ARISE sits between your agent and its tool library. Every time your agent runs a task, ARISE records what happened, evaluates how well it went, and — when enough failures accumulate — synthesizes new tools to fill the gaps.

Yes

No

No

Yes

Yes

No

Agent receives task

Execute with current tools

Success?

Log trajectory, continue

Log failure trajectory

Enough failures?

Detect capability gaps

LLM synthesizes tool + tests

Sandbox + adversarial validation

Pass?

Promote to active library

Refine and retry

Every call to arise.run(task) produces a Trajectory: a record of the task, every tool call the agent made (with inputs, outputs, and errors), the final outcome, and the reward score.

Trajectories are stored locally in SQLite (or sent to SQS in distributed mode). ARISE keeps the most recent max_trajectories records (default: 1,000).

After each episode, the reward_fn you provide evaluates the trajectory and returns a float in [0.0, 1.0]. Scores below 0.5 are counted as failures. ARISE watches two conditions:

  • Failure threshold: if the last failure_threshold episodes (default: 5) are all failures, evolution triggers.
  • Plateau detection: if success rate hasn’t improved by plateau_min_improvement (default: 5%) over the last plateau_window (default: 10) episodes, evolution triggers even without a failure streak.

When evolution triggers, ARISE sends the recent failure trajectories to an LLM (the cheap model you set in config, not your agent’s model). The LLM analyzes:

  • What tasks failed
  • What errors appeared in tool calls
  • What tools the agent tried to call that didn’t exist
  • What the agent said it needed but couldn’t do

The output is a list of GapAnalysis objects — each with a description, evidence, a suggested function name, and a suggested signature.

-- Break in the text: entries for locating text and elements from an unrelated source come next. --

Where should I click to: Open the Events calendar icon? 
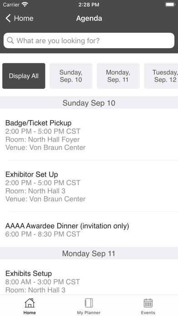[148, 303]
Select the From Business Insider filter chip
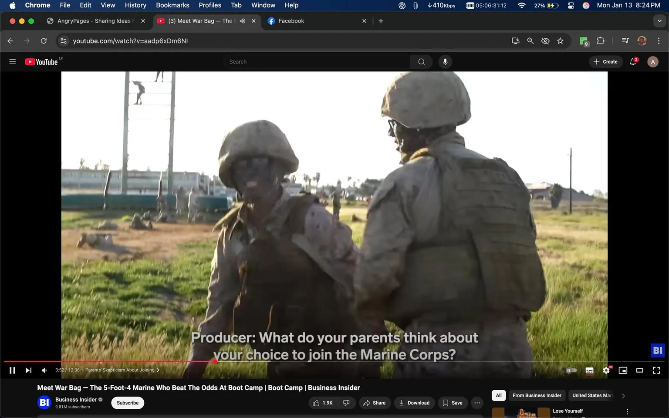This screenshot has height=418, width=669. click(537, 395)
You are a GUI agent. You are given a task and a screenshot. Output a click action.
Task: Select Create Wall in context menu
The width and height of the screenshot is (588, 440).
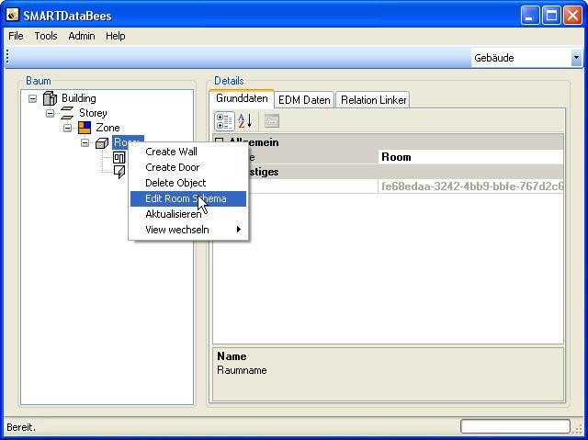[171, 152]
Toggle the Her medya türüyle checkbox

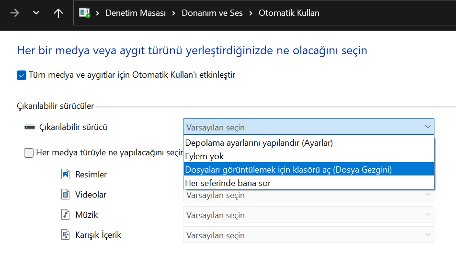29,153
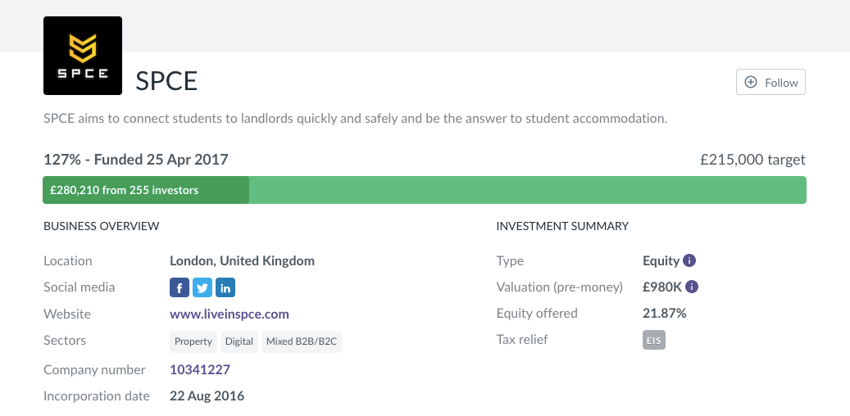Open the Facebook social media icon
850x416 pixels.
(180, 287)

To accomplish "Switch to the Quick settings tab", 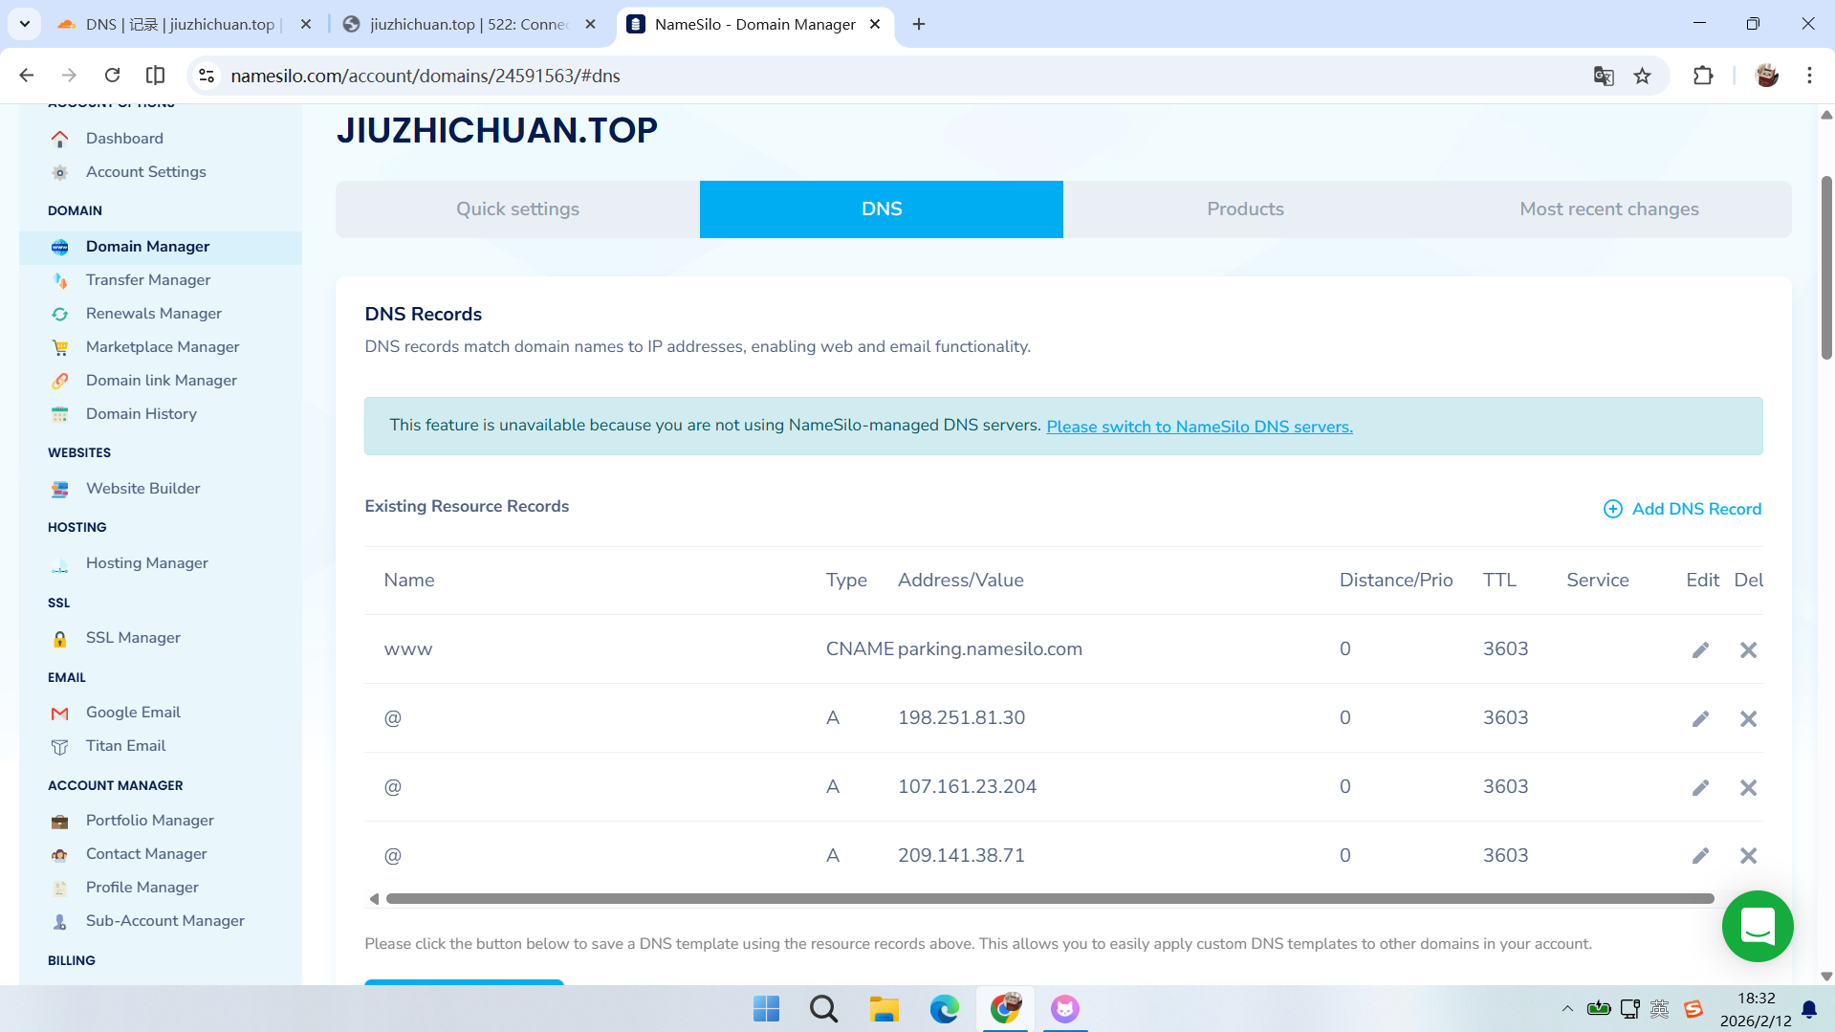I will point(517,209).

For each detected gap, ARISE:

  1. Checks the registry (if registry_check_before_synthesis=True) — if a proven skill already exists there, pulls it instead of calling the LLM.
  2. Calls the LLM to write a Python function implementing the tool, along with a test suite.
  3. Runs the tests in a sandbox (subprocess or Docker). If tests fail, ARISE refines and retries up to max_refinement_attempts times.
  4. Runs adversarial validation — a separate LLM call specifically tries to break the tool with edge cases, type boundaries, and security-probing inputs.
  5. If adversarial validation fails, ARISE refines again and re-tests.

For existing skills that are failing on specific inputs, ARISE instead runs a patch — a minimal targeted fix — and starts an A/B test between the original and the patched version.

Synthesis runs in parallel (up to max_synthesis_workers=3 concurrent threads).

A skill that passes both the sandbox tests and adversarial validation is marked ACTIVE and added to the tool library. On the next arise.run() call, the agent has access to the new tool.

Every promotion is checkpointed in SQLite with a version number. You can roll back to any previous state with arise rollback <version> or arise.rollback(version).

TESTINGACTIVEDEPRECATED

  • TESTING: synthesized but not yet promoted (failed adversarial tests, or in A/B test)
  • ACTIVE: promoted, available to the agent
  • DEPRECATED: removed (lost A/B test, manually removed, or rollback)

When ARISE patches an existing skill, it doesn’t replace it immediately. Instead, both versions run concurrently — each episode randomly uses one variant. After min_episodes (default: 20), the variant with the higher success rate wins and is promoted; the loser is deprecated.

Evolution is rate-limited by max_evolutions_per_hour (default: 3). Each evolution cycle costs 3–5 LLM calls with gpt-4o-mini, so the worst case is roughly $0.01–0.15/hour for tool synthesis.